In the time since, this has stopped being a joke. It is now indisputable canon. This is not because anyone outright says it at any point. It’s because the underwear ran out of places to hide. I’m obsessed with this thought: somewhere in the over 20 volumes of “Saki”, there is a panel in which underwear was objectively deconfirmed. And it would be so hard to figure out where that panel actually is. Maybe the artist didn’t even realize it when she drew it! The frog? Boiling!!
And of course there is also the breast expansion. I don’t know how to put a spin on this. They are just expanding. Like, this happens a lot with artists: you define a character as being, in your mind, “the one with the big boobs”, and over the years you emphasize that trait further and further so that the signal doesn’t get lost in the noise. It’s just that normally—in like a wildly popular manga series about mahjong published by literally Square Enix, for example—normally there would be a point at which the boobs stopped getting bigger. Like, an editor would step in or something. Or you would get to the point where you cannot draw the character in the same panel as her mahjong tiles without her breasts spilling over the tiles, and you’d go, “Well, this is now untenable.”
That did not happen. There is no ceiling. The frog is soup.
Point 2. The complete and utter mundanity of all of this.
It’s like this, okay: there’s no shortage of trashy ecchi manga out there. There’s a million other comics doing wildly bawdier things with wildly more improbable bishoujos.
The vibe with “Saki” is different.
It’s hard to explain this, but it feels like the world of the comic is fundamentally uninterested in the fanservice happening on the page. I cannot describe it as “leering”, because I cannot conceive of a person in the story from whose point of view one would leer. I think the artist is probably into it—I can’t imagine anyone is making her do this—but “Saki” the comic has no opinion on the matter.
There are essentially no male characters in “Saki”. Like, there was one guy? Kind of? At the very beginning? But he is gone now. They put him back in the toybox. He does not exist. It appears to be some level of canonical that in the world of “Saki”, almost all humans are women. Those women are sometimes romantically into each other. According to comments the artist has made on Twitter (which I cannot source), they have lesbian baby technology, so it’s no problem. It’s so much not a problem that the story is about mahjong, instead of any of that.

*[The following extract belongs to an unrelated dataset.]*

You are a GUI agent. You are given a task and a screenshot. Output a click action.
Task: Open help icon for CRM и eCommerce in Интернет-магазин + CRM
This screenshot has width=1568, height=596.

So, like, the fiction here appears to be this: this is the, like, meta-narrative of the fanservice of “Saki”, right: it’s just normal that they don’t wear underwear and their boobs are arbitrarily big. It’s been normal. It was normal before the story of the manga began. It’s just how things are. Nobody bats an eye about it, and if they do, it’s in sort of a lesbian kind of way so like what’s the problem, we love lesbians here. This is literally normal for girls.
The fanservice simply diffuses into this all-encompassing aura of disembodied, ambient sluttiness. The framing of the panels demands you acknowledge it, and the story demands you already be over it, because it’s mahjong time now, and we’re playing mahjong.
Do you get??? why I’m so fascinated??? Are you not a little enraptured???
Anyway, I have no idea how to end this weird post. I guess the conclusion is that women stay winning????
I have so many questions... How does one SUSPECT a manga character isn't wearing underwear? Like, sure, boobs are front and center amd you can see them get bigger panel by panel but how does this work for panties? Are there just that many upskirt shots?
Also how do you keep a manga about Mahjong going for 18 years, what??